## START Dataset entries

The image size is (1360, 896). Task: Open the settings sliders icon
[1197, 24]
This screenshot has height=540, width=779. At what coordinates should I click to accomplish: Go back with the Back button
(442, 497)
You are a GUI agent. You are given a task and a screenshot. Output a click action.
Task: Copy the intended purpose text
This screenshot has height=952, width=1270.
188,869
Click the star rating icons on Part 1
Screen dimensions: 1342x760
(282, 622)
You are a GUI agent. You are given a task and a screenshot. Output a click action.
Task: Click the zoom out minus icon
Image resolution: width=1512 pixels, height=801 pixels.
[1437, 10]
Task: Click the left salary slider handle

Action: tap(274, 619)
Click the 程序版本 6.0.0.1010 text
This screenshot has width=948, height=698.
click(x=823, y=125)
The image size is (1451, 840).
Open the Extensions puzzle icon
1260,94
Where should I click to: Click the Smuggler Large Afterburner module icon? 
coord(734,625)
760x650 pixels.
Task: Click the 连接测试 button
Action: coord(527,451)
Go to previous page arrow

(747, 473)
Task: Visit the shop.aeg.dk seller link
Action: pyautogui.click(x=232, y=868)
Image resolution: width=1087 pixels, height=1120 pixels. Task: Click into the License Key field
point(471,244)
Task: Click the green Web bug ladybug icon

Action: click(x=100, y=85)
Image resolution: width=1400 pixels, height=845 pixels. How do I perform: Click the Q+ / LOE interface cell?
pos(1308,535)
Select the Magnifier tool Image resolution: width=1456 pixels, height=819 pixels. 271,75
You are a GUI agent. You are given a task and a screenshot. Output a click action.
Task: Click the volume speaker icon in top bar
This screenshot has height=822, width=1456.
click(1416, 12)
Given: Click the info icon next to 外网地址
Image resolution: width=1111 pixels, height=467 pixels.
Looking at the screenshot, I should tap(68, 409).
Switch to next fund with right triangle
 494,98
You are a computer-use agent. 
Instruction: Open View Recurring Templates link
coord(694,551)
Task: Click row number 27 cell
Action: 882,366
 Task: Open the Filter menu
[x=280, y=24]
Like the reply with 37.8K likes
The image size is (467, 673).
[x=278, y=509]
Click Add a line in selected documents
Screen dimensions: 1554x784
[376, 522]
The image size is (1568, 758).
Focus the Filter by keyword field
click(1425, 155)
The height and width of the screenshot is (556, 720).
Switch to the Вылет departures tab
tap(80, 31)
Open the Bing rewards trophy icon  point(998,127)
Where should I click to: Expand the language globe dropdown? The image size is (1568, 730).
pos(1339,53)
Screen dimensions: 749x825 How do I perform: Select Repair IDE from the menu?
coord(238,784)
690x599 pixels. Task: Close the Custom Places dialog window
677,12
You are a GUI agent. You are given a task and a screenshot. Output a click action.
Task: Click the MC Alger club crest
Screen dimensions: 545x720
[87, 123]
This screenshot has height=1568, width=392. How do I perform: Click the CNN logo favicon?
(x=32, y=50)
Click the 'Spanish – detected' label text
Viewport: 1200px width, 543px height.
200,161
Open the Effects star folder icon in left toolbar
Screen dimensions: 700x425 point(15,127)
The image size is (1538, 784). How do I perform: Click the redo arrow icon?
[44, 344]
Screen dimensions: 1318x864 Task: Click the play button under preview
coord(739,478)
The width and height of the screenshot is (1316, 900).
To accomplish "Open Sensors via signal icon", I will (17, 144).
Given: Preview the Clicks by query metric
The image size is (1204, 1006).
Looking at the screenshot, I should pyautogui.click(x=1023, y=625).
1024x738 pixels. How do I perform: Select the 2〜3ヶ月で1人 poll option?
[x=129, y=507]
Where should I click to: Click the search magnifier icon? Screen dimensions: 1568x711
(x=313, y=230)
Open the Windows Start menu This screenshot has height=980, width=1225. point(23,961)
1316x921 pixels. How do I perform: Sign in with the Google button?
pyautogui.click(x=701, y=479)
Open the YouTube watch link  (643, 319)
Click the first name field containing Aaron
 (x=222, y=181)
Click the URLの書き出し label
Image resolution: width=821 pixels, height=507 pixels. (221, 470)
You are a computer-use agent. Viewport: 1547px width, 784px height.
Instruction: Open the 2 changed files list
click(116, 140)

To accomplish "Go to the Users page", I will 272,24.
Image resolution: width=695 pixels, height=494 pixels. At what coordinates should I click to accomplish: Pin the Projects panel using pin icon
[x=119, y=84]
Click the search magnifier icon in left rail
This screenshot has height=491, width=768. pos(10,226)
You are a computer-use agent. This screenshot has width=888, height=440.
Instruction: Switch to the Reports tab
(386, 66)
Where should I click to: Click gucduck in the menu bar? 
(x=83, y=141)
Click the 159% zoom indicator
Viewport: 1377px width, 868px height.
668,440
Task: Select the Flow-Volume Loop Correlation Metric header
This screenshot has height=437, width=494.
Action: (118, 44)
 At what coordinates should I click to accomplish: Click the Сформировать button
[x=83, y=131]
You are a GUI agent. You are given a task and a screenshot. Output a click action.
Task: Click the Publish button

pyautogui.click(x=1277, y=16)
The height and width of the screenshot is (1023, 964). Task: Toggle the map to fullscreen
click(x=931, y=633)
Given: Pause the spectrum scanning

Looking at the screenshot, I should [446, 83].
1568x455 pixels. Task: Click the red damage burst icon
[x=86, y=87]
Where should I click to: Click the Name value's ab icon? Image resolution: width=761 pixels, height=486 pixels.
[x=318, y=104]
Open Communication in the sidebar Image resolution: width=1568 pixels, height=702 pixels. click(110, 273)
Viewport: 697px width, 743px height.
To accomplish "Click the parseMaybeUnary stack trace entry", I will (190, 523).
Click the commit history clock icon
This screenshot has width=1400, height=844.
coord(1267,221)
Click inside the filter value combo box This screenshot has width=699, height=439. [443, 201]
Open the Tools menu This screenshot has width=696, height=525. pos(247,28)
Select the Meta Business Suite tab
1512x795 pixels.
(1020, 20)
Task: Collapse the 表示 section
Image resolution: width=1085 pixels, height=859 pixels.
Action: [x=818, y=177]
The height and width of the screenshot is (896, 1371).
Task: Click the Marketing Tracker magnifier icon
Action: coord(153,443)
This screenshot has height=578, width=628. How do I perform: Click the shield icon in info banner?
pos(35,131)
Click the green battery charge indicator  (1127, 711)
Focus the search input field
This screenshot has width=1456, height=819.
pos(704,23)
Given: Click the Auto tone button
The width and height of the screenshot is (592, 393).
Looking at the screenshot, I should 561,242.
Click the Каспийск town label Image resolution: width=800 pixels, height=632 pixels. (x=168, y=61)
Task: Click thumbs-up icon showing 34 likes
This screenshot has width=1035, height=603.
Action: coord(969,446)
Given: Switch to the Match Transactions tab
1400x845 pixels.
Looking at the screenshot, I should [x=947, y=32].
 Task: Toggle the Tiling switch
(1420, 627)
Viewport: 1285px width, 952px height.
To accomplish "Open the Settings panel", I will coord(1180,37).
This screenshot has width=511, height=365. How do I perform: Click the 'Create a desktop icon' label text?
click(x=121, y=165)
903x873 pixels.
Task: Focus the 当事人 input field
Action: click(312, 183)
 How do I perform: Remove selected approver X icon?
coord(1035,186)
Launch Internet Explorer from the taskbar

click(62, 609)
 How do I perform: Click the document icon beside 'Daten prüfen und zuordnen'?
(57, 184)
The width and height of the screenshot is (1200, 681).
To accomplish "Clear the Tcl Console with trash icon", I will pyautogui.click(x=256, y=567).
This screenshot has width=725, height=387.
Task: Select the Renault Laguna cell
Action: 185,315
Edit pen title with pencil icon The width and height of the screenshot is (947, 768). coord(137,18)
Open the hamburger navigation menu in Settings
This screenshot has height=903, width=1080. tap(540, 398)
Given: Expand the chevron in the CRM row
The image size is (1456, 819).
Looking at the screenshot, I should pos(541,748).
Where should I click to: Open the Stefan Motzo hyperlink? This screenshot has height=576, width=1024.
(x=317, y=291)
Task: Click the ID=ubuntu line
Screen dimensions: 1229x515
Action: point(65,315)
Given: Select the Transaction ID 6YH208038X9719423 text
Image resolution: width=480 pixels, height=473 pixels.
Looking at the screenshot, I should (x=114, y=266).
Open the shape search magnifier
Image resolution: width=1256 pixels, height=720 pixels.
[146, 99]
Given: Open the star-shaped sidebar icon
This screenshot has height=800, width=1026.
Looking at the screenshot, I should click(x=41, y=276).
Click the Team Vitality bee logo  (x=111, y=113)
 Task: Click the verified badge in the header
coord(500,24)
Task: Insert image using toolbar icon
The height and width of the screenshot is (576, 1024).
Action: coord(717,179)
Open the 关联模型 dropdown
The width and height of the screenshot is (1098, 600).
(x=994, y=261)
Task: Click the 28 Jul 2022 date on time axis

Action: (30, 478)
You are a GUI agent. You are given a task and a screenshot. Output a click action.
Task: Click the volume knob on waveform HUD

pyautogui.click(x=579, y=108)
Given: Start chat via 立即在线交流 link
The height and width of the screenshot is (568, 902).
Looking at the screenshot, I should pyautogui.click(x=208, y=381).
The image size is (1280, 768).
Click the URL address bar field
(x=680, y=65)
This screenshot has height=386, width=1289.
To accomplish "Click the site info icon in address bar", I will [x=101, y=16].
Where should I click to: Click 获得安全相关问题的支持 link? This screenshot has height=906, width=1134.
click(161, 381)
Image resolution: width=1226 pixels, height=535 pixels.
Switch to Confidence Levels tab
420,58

## END Dataset entries

▸ Short task
Copy the entries from the line with "Click the first name field containing Aaron" through the line with "[x=318, y=104]", swapping "Publish" for "Submit" and keeping everything else the same.

▸ Task solution
Click the first name field containing Aaron
 (x=222, y=181)
Click the URLの書き出し label
Image resolution: width=821 pixels, height=507 pixels. (221, 470)
You are a computer-use agent. Viewport: 1547px width, 784px height.
Instruction: Open the 2 changed files list
click(116, 140)

To accomplish "Go to the Users page", I will 272,24.
Image resolution: width=695 pixels, height=494 pixels. At what coordinates should I click to accomplish: Pin the Projects panel using pin icon
[x=119, y=84]
Click the search magnifier icon in left rail
This screenshot has height=491, width=768. pos(10,226)
You are a computer-use agent. This screenshot has width=888, height=440.
Instruction: Switch to the Reports tab
(386, 66)
Where should I click to: Click gucduck in the menu bar? 
(x=83, y=141)
Click the 159% zoom indicator
Viewport: 1377px width, 868px height.
668,440
Task: Select the Flow-Volume Loop Correlation Metric header
This screenshot has height=437, width=494.
Action: (118, 44)
 At what coordinates should I click to accomplish: Click the Сформировать button
[x=83, y=131]
You are a GUI agent. You are given a task and a screenshot. Output a click action.
Task: Click the Submit button

pyautogui.click(x=1277, y=16)
The height and width of the screenshot is (1023, 964). Task: Toggle the map to fullscreen
click(x=931, y=633)
Given: Pause the spectrum scanning

Looking at the screenshot, I should [446, 83].
1568x455 pixels. Task: Click the red damage burst icon
[x=86, y=87]
Where should I click to: Click the Name value's ab icon? Image resolution: width=761 pixels, height=486 pixels.
[x=318, y=104]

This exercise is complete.